Pessoas migrantes no Perímetro de Rega de Alqueva

O que falhou

No passado dia 21 de novembro a Cáritas Diocesana de Beja levou a cabo um evento em torno da problemática das pessoas sem abrigo naquele concelho, tendo um grupo de docentes do IPBeja apresentado o perfil transversal dessas pessoas com base num projeto da Cáritas, e que entre março de 2022 e setembro deste ano acompanhou 449 sem abrigo, em que 83% eram de nacionalidade estrangeira.  Nesse mesmo dia, a Polícia Judiciária desenvolvia uma significativa operação nos concelhos de Cuba e Ferreira do Alentejo, de onde resultaram vários detidos, alegadamente por, e entre outros crimes, estarem indiciados de auxílio à migração ilegal.

A situação não é infelizmente nova e era há muito previsível. Numa crónica que há anos escrevi no Diário do Alentejo, afirmei então que se nada fosse feito, repetir-se-ia em Beja o drama humano vivido na costa sul de Espanha, onde uma agricultura desordenada do ponto de vista ambiental e social, fazia chegar aquelas paragens milhares de pessoas do leste da Europa e do Norte de África, que vagueando de trabalho precário em trabalho precário, eram sujeitos aos desmandos das redes mafiosas dos seus países de origem, das locais, e das empresas e “empresários” sem escrúpulos que em todo o sul da Andaluzia os exploravam e exploram.

No caso do Baixo Alentejo e de Beja em particular, o fenómeno repetiu-se e parece estar a intensificar-se. O que falhou então. Falhou desde logo a EDIA, que ao estar na base da gigantesca transformação ocorrida nos campos do Perímetro de Rega de Alqueva, e em termos de planeamento, não soube, ou não quis, perceber que esse novo modelo de exploração da terra, implicaria enormes fluxos de mão de obra, sujeita a todos os desmandos de um tempo de relações laborais frágeis.

Falhou o Ministério do Trabalho, Solidariedade e Segurança Social, que não soube, ou não quis, promover uma estratégia de acolhimento dessas pessoas em articulação como Ministério da Agricultura, a EDIA e as organizações representativas das empresas agroindustriais, e que em última instância mantem algumas das condições para que esses processos de escravatura prosperem, nomeadamente com a manutenção de legislação laboral, como por exemplo as empresas de trabalho temporário ou a figura do empresário em nome individual, mecanismos que funcionam como esconderijo legal para acoitar as redes locais de trabalho escravo.

Falharam as empresas agrícolas e industriais, que não souberam, ou não quiseram, avançar com estruturas de acolhimento dessas pessoas, que para além do alojamento, lhes garantisse apoios tão básicos como a legalização da sua permanência em Portugal, ou o acesso aos cuidados de saúde.
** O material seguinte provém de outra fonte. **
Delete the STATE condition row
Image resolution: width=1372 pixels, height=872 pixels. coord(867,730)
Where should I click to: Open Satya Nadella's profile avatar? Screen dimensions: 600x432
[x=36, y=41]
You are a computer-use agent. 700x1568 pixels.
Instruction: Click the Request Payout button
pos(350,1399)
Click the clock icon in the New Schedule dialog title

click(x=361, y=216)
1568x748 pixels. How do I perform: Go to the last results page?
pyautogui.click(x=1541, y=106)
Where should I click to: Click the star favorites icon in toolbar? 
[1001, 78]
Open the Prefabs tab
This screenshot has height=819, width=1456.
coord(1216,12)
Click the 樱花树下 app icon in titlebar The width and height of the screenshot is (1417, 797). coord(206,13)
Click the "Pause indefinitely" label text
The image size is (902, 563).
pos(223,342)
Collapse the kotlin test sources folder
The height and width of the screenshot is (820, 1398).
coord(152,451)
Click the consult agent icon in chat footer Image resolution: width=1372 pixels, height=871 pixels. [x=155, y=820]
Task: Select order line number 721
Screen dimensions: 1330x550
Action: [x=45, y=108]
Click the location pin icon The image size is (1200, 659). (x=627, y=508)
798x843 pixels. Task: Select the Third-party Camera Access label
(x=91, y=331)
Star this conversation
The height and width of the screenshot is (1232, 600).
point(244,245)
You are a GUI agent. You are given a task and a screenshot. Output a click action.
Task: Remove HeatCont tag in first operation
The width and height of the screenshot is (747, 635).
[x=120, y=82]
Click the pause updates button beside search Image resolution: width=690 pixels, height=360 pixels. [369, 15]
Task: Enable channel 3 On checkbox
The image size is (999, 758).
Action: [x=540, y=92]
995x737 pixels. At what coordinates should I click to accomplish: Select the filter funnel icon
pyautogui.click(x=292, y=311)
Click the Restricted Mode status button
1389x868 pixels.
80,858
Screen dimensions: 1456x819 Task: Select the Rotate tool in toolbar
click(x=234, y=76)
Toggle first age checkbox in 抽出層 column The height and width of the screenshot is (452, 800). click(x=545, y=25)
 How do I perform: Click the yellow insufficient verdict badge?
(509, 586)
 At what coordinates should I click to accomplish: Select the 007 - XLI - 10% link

Algumas dessas empresas, sedeadas ou com representação no nosso distrito, ostentam de uma forma pomposa o título de entidades com “Responsabilidade Social”, como se esse atributo se resumisse às dádivas de uns quantos litros de azeite, ou a uns pozinhos de caridade em determinadas alturas do ano.

Uma palavra de apreço para o extenuante trabalho que estruturas locais como associações e autarquias, desenvolvem no minimizar dos impactos dessa chaga social que nos devia envergonhar como comunidade. Mas não tenhamos ilusões, essas entidades, são apenas meros executores terminais em torno dos impactos de um processo que não foi objeto de qualquer planeamento social por parte de quem de direito, desde logo de quem maior responsabilidade tinha no assunto: o Estado.

O que se está a passar em Beja, Cuba, Odemira, Serpa ou Ferreira do Alentejo e um pouco por todo o Alentejo, diz muito do país que somos. Logo nós, terra de emigrantes que tantas vezes nos insurgimos a propósito das situações vividas pelos portugueses nos “bidonville” das periferias de Paris, ou de um certo xenofobismo helvético.

Talvez valha a pena recordar, que quando nos anos sessenta e setenta do século passado se assistiu a uma enorme vaga de emigrantes portugueses para a Alemanha, muitos deles a “salto”, e quando naquele país existia um Estado Social robusto, esses homens e mulheres foram acolhidos por empresas e organizações públicas que lhes garantiram o acesso a uma habitação, a escola pública para os seus filhos, a serviços de saúde e a um conjunto de outros fatores de inserção, que fizeram com que esses nossos compatriotas se sentissem, finalmente, pessoas. E que de um modo geral, encontraram nalguns países, um nível de dignidade que nunca tinham tido no seu.